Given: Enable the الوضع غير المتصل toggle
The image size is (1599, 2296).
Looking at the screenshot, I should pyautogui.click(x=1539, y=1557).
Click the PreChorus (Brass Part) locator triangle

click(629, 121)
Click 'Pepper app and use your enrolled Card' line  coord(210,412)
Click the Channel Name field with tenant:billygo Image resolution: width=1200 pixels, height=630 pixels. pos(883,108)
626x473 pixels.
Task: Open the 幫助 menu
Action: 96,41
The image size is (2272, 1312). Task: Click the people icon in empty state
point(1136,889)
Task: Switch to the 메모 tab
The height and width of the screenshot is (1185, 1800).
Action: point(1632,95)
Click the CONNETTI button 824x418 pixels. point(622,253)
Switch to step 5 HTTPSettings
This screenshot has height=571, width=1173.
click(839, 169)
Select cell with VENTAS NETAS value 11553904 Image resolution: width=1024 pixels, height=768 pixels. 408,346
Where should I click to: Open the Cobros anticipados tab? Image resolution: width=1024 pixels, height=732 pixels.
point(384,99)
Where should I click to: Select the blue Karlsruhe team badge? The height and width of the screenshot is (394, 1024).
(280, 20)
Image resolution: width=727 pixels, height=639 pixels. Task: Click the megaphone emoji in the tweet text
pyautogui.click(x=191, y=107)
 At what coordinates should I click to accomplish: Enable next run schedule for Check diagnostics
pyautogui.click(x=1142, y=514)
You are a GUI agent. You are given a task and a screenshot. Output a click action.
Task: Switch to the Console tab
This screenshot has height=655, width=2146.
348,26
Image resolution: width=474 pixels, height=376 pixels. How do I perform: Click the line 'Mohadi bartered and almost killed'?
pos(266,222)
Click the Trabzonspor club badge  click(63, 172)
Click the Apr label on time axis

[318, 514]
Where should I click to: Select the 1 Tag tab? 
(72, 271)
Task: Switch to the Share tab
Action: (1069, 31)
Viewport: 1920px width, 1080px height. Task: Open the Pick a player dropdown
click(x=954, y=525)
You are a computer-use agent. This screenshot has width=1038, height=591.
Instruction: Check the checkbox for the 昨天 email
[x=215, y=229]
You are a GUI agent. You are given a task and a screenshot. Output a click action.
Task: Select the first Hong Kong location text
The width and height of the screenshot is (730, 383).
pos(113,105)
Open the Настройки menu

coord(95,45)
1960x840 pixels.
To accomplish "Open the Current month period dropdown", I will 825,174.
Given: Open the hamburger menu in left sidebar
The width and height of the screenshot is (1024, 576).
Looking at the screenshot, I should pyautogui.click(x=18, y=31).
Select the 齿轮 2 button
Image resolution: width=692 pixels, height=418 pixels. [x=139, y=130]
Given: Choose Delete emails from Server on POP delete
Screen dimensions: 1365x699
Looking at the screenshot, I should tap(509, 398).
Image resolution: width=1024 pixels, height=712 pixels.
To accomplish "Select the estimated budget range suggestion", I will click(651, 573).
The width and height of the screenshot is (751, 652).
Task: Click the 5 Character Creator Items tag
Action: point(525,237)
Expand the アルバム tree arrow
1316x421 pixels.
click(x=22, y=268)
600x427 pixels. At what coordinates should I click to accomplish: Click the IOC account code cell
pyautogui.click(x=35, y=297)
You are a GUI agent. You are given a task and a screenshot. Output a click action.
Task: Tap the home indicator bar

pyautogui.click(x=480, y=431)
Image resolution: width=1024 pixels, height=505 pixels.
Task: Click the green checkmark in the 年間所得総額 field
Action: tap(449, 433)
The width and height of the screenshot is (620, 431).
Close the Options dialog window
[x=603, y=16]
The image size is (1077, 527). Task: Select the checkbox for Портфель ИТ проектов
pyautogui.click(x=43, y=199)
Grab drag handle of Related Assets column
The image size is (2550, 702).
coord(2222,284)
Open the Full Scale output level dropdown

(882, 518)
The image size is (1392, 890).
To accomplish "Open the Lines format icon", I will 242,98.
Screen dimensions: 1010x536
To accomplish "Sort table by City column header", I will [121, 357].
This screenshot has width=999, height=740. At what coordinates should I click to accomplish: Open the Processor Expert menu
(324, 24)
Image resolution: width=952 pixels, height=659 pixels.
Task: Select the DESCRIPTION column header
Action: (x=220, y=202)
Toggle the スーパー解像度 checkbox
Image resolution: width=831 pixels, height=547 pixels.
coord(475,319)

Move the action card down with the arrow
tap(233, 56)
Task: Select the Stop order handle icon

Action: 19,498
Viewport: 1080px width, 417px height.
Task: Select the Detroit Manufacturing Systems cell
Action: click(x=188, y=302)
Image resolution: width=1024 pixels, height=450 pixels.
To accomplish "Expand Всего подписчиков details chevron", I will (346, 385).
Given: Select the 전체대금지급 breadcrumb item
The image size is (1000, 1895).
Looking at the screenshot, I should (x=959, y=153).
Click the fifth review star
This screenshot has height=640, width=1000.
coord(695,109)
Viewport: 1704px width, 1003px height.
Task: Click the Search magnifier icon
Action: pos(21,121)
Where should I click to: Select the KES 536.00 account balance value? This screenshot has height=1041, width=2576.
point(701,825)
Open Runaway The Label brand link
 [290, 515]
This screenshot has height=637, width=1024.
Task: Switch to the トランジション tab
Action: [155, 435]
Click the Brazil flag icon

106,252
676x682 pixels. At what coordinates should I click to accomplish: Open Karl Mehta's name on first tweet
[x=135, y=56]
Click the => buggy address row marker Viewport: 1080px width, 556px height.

» Work to complete:
Transcribe the material above. Change nothing in it.

» Output for this task:
Given: Enable the الوضع غير المتصل toggle
The image size is (1599, 2296).
Looking at the screenshot, I should pyautogui.click(x=1539, y=1557).
Click the PreChorus (Brass Part) locator triangle

click(629, 121)
Click 'Pepper app and use your enrolled Card' line  coord(210,412)
Click the Channel Name field with tenant:billygo Image resolution: width=1200 pixels, height=630 pixels. pos(883,108)
626x473 pixels.
Task: Open the 幫助 menu
Action: 96,41
The image size is (2272, 1312). Task: Click the people icon in empty state
point(1136,889)
Task: Switch to the 메모 tab
The height and width of the screenshot is (1185, 1800).
Action: point(1632,95)
Click the CONNETTI button 824x418 pixels. point(622,253)
Switch to step 5 HTTPSettings
This screenshot has height=571, width=1173.
click(839, 169)
Select cell with VENTAS NETAS value 11553904 Image resolution: width=1024 pixels, height=768 pixels. 408,346
Where should I click to: Open the Cobros anticipados tab? Image resolution: width=1024 pixels, height=732 pixels.
point(384,99)
Where should I click to: Select the blue Karlsruhe team badge? The height and width of the screenshot is (394, 1024).
(280, 20)
Image resolution: width=727 pixels, height=639 pixels. Task: Click the megaphone emoji in the tweet text
pyautogui.click(x=191, y=107)
 At what coordinates should I click to accomplish: Enable next run schedule for Check diagnostics
pyautogui.click(x=1142, y=514)
You are a GUI agent. You are given a task and a screenshot. Output a click action.
Task: Switch to the Console tab
This screenshot has height=655, width=2146.
348,26
Image resolution: width=474 pixels, height=376 pixels. How do I perform: Click the line 'Mohadi bartered and almost killed'?
pos(266,222)
Click the Trabzonspor club badge  click(63, 172)
Click the Apr label on time axis

[318, 514]
Where should I click to: Select the 1 Tag tab? 
(72, 271)
Task: Switch to the Share tab
Action: (1069, 31)
Viewport: 1920px width, 1080px height. Task: Open the Pick a player dropdown
click(x=954, y=525)
You are a computer-use agent. This screenshot has width=1038, height=591.
Instruction: Check the checkbox for the 昨天 email
[x=215, y=229]
You are a GUI agent. You are given a task and a screenshot. Output a click action.
Task: Select the first Hong Kong location text
The width and height of the screenshot is (730, 383).
pos(113,105)
Open the Настройки menu

coord(95,45)
1960x840 pixels.
To accomplish "Open the Current month period dropdown", I will 825,174.
Given: Open the hamburger menu in left sidebar
The width and height of the screenshot is (1024, 576).
Looking at the screenshot, I should pyautogui.click(x=18, y=31).
Select the 齿轮 2 button
Image resolution: width=692 pixels, height=418 pixels. [x=139, y=130]
Given: Choose Delete emails from Server on POP delete
Screen dimensions: 1365x699
Looking at the screenshot, I should tap(509, 398).
Image resolution: width=1024 pixels, height=712 pixels.
To accomplish "Select the estimated budget range suggestion", I will click(651, 573).
The width and height of the screenshot is (751, 652).
Task: Click the 5 Character Creator Items tag
Action: point(525,237)
Expand the アルバム tree arrow
1316x421 pixels.
click(x=22, y=268)
600x427 pixels. At what coordinates should I click to accomplish: Click the IOC account code cell
pyautogui.click(x=35, y=297)
You are a GUI agent. You are given a task and a screenshot. Output a click action.
Task: Tap the home indicator bar

pyautogui.click(x=480, y=431)
Image resolution: width=1024 pixels, height=505 pixels.
Task: Click the green checkmark in the 年間所得総額 field
Action: tap(449, 433)
The width and height of the screenshot is (620, 431).
Close the Options dialog window
[x=603, y=16]
The image size is (1077, 527). Task: Select the checkbox for Портфель ИТ проектов
pyautogui.click(x=43, y=199)
Grab drag handle of Related Assets column
The image size is (2550, 702).
coord(2222,284)
Open the Full Scale output level dropdown

(882, 518)
The image size is (1392, 890).
To accomplish "Open the Lines format icon", I will 242,98.
Screen dimensions: 1010x536
To accomplish "Sort table by City column header", I will [121, 357].
This screenshot has width=999, height=740. At what coordinates should I click to accomplish: Open the Processor Expert menu
(324, 24)
Image resolution: width=952 pixels, height=659 pixels.
Task: Select the DESCRIPTION column header
Action: (x=220, y=202)
Toggle the スーパー解像度 checkbox
Image resolution: width=831 pixels, height=547 pixels.
coord(475,319)

Move the action card down with the arrow
tap(233, 56)
Task: Select the Stop order handle icon

Action: 19,498
Viewport: 1080px width, 417px height.
Task: Select the Detroit Manufacturing Systems cell
Action: click(x=188, y=302)
Image resolution: width=1024 pixels, height=450 pixels.
To accomplish "Expand Всего подписчиков details chevron", I will (346, 385).
Given: Select the 전체대금지급 breadcrumb item
The image size is (1000, 1895).
Looking at the screenshot, I should (x=959, y=153).
Click the fifth review star
This screenshot has height=640, width=1000.
coord(695,109)
Viewport: 1704px width, 1003px height.
Task: Click the Search magnifier icon
Action: pos(21,121)
Where should I click to: Select the KES 536.00 account balance value? This screenshot has height=1041, width=2576.
point(701,825)
Open Runaway The Label brand link
 [290, 515]
This screenshot has height=637, width=1024.
Task: Switch to the トランジション tab
Action: [155, 435]
Click the Brazil flag icon

106,252
676x682 pixels. At what coordinates should I click to accomplish: Open Karl Mehta's name on first tweet
[x=135, y=56]
Click the => buggy address row marker Viewport: 1080px width, 556px height.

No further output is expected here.